Department of Biosciences


Publication details for Dr Gary Sharples

B. Martin, G.J. Sharples, O. Humbert, R.G. Lloyd & J.P. Claverys (1996). The mmsA locus of Streptococcus pneumoniae encodes a RecG-like protein involved in DNA repair and in three-strand recombination. Mol. Microbiol 19(5): 1035-1045.

Author(s) from Durham


We describe the characterization of a mutant strain of Streptococcus pneumoniae previously isolated on the basis of its sensitivity to Methyl Methane Sulphonate (MMS). The mutant strain also exhibited increased sensitivity to UV light and to X-rays, together with a reduced capacity for recombination and Hex-mediated generalized mismatch repair. We show that the original mutant contains two unlinked mutations in the mmsA and in the pms genes. The mmsA wild-type region was cloned and the nucleotide sequence of the mmsA gene was determined. mmsA encodes a polypeptide of 671 amino acids related to a large family of DNA-RNA helicases, with the highest similarity to Escherichia coli RecG, a protein involved in the branch migration of Holliday junctions.

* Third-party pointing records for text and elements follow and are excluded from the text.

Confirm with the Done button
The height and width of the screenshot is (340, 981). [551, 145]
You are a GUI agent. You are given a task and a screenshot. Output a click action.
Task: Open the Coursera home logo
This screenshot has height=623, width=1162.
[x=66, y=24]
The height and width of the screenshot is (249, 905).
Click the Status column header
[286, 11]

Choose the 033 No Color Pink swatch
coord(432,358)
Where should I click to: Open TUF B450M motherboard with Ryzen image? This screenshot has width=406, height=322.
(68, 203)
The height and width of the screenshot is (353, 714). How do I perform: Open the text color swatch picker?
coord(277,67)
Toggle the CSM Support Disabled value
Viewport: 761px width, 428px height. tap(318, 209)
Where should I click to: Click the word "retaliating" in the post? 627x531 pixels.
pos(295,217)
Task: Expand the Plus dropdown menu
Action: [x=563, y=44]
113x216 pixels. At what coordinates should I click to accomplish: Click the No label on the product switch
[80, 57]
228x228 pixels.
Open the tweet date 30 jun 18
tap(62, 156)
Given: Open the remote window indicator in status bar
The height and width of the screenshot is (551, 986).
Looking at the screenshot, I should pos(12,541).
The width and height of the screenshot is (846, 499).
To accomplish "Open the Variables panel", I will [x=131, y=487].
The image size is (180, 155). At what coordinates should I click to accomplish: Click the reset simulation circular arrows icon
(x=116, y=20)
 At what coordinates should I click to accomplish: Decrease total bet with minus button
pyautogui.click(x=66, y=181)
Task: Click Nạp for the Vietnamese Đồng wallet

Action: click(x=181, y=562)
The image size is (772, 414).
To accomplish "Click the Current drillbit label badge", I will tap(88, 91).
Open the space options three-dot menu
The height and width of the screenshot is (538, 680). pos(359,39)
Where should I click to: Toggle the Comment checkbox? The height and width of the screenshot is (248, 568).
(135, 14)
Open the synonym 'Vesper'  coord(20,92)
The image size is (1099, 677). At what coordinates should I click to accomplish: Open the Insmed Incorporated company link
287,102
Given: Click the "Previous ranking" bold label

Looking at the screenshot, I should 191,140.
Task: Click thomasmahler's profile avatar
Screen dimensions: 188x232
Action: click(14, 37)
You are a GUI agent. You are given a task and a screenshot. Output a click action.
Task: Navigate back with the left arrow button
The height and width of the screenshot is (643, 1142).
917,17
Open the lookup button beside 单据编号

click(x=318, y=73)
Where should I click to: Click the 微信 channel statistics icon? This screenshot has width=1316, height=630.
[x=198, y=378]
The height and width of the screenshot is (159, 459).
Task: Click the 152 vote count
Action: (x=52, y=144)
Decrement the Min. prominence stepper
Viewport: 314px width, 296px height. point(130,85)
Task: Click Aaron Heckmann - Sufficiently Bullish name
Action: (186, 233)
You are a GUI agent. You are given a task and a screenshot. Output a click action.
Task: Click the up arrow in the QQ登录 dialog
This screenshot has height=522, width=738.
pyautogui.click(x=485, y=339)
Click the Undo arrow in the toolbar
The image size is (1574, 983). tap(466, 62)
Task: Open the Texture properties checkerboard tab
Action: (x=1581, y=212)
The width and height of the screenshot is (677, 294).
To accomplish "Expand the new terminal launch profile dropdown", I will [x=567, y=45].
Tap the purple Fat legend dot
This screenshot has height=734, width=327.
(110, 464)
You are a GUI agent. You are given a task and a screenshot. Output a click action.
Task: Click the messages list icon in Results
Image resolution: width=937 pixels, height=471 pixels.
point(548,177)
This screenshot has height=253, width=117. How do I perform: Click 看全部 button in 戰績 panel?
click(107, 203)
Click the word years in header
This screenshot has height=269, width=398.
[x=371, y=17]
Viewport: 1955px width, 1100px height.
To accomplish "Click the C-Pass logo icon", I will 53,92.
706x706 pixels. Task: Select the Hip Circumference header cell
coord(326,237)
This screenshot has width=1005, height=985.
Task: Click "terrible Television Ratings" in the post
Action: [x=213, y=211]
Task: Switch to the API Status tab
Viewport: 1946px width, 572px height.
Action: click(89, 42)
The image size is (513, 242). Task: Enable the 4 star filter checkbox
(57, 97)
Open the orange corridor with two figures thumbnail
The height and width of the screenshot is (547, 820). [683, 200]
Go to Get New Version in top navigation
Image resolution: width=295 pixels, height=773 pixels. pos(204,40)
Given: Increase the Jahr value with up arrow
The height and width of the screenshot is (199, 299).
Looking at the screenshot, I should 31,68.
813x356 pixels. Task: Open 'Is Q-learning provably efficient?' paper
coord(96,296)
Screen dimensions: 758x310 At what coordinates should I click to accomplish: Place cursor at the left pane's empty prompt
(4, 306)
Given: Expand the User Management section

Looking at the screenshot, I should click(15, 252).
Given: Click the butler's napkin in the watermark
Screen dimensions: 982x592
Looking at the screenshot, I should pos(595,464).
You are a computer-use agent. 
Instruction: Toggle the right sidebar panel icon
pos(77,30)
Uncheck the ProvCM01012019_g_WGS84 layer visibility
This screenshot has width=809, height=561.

A plasmid carrying the intact mmsA coding region was shown to restore UV resistance to E. coli recG mutant strains. An mmsA-null mutant constructed by insertion of a chloramphenicol-resistance gene exhibited a 25-fold reduction in recombination during transformation. We suggest that MmsA recognizes and branch migrates three-strand transformation intermediates to extend donor-recipient heteroduplex regions. The mmsA-null mutant exhibited the other phenotypes of the original mutant, apart from mismatch-repair deficiency and, in addition, an alteration in colony-forming ability was noticed. In the pms mutant background, all phenotypes caused by the mmsA mutation were attenuated. Therefore, the pms mutation, although it affected mismatch repair and, to some extent, DNA repair and recombination, acted as a suppressor of the mmsA mutation.